From: Adhemerval Zanella <adhemerval.zanella@linaro.org>
To: libc-alpha@sourceware.org, Florian Weimer <fweimer@redhat.com>
Subject: [PATCH v9 0/6] Add pidfd and cgroupv2 support for process creation
Date: Thu, 24 Aug 2023 13:42:13 -0300 [thread overview]
Message-ID: <20230824164219.391263-1-adhemerval.zanella@linaro.org> (raw)
The glibc 2.36 added wrappers for Linux syscall pidfd_open, pidfd_getfd,
and pidfd_send_signal, and exported the P_PIDFD to use along with
waitid. The pidfd is a race-free interface, however, the pidfd_open is
subject to TOCTOU if the file descriptor is not obtained directly from
the clone or clone3 syscall (there is still a small window between the
clone return and the pidfd_getfd where the process can be reaped and the
process ID reused).
A fully race-free interface with posix_spawn interface is being
discussed by GNOME [1] [2], and Qt already uses it in its QtProcess
implementation [3]. The Qt implementation has some pitfalls:
- It calls clone through the syscall symbol, which does not run the
pthread_atfork handlers even though it intends to use the clone
semantic for fork (by only using CLONE_PIDFD | SIGCHLD).

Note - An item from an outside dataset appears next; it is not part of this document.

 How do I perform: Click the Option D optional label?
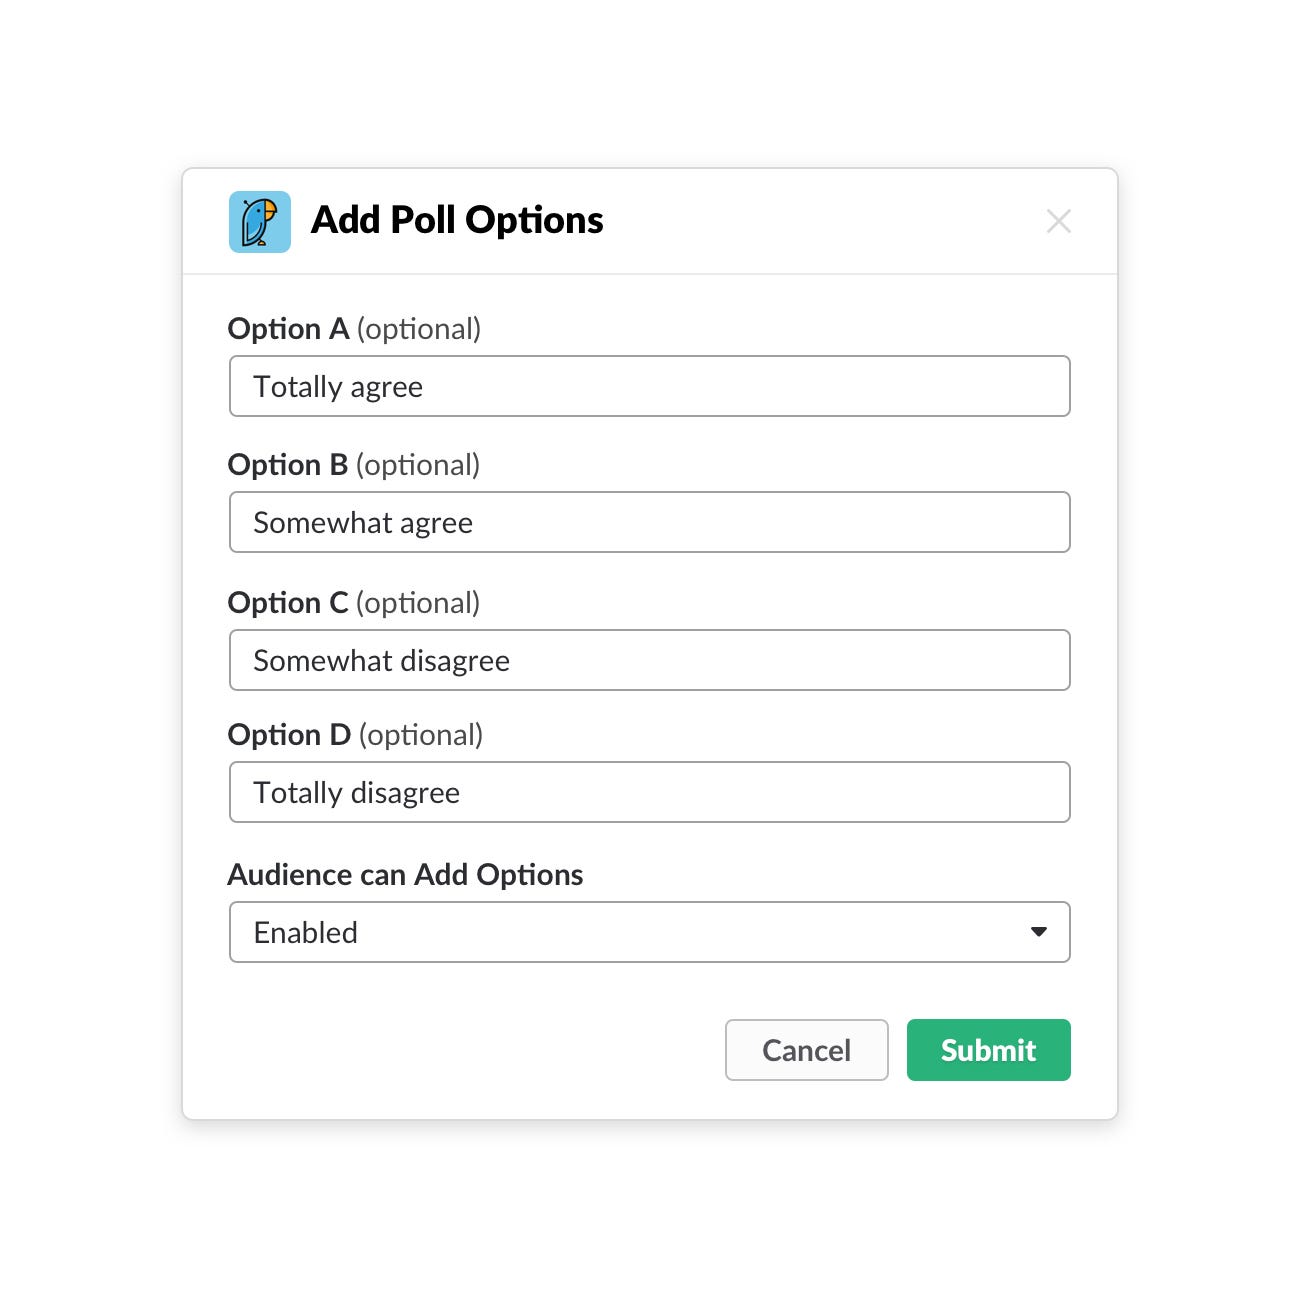[x=355, y=734]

- It also does not reset any internal state, such as internal IO,
malloc, loader, etc. locks.
- It does not set the TCB tid field nor the robust list, used by the
pthread code.
- It does not optimize process creation by using CLONE_VM and
CLONE_VFORK.
Also, the recent Linux kernel (starting with 5.7) provides a way to
create a new process in a different cgroups version 2 than the default
one (through clone3 CLONE_INTO_CGROUP flag). Providing it through glibc
interfaces makes it usable without the risk of potential breakage by
issuing clone3 syscall directly (check BZ#26371 discussion).
This patch set adds new interfaces that take care of these potential
issues. The new posix_spawn / posix_spawnp extensions:
#define POSIX_SPAWN_SETCGROUP 0x100
int posix_spawnattr_getcgroup_np (const posix_spawnattr_t
restrict *attr, int *cgroup);
int posix_spawnattr_setcgroup_np (posix_spawnattr_t *restrict attr,
int cgroup);
Allow spawning a new process on a different cgroupv2.

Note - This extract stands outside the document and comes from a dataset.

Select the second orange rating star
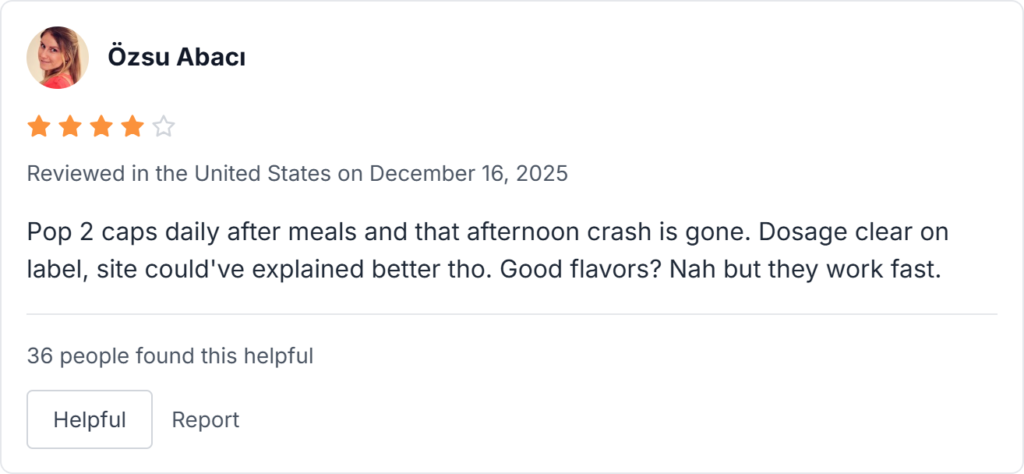1024x474 pixels. (70, 127)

The pidfd_spawn and pidfd_spawnp is similar to posix_spawn and
posix_spawnp, but return a process file descriptor instead of a PID.
int pidfd_spawn (int *restrict pidfd,
const char *restrict file,
const posix_spawn_file_actions_t *restrict facts,
const posix_spawnattr_t *restrict attrp,
char *const argv[restrict],
char *const envp[restrict]);
int pidfd_spawnp (int *restrict pidfd,
const char *restrict path,
const posix_spawn_file_actions_t *restrict facts,
const posix_spawnattr_t *restrict attrp,
char *const argv[restrict_arr],
char *const envp[restrict_arr]);
The implementation makes sure that kernel must support the complete
pidfd interface, meaning that waitid (P_PIDFD) should be supported. It
ensures that a non-racy workaround is required (such as reading procfs
fdinfo pid to use along with old wait interfaces). If the kernel does
not have the required support the interface returns ENOSYS.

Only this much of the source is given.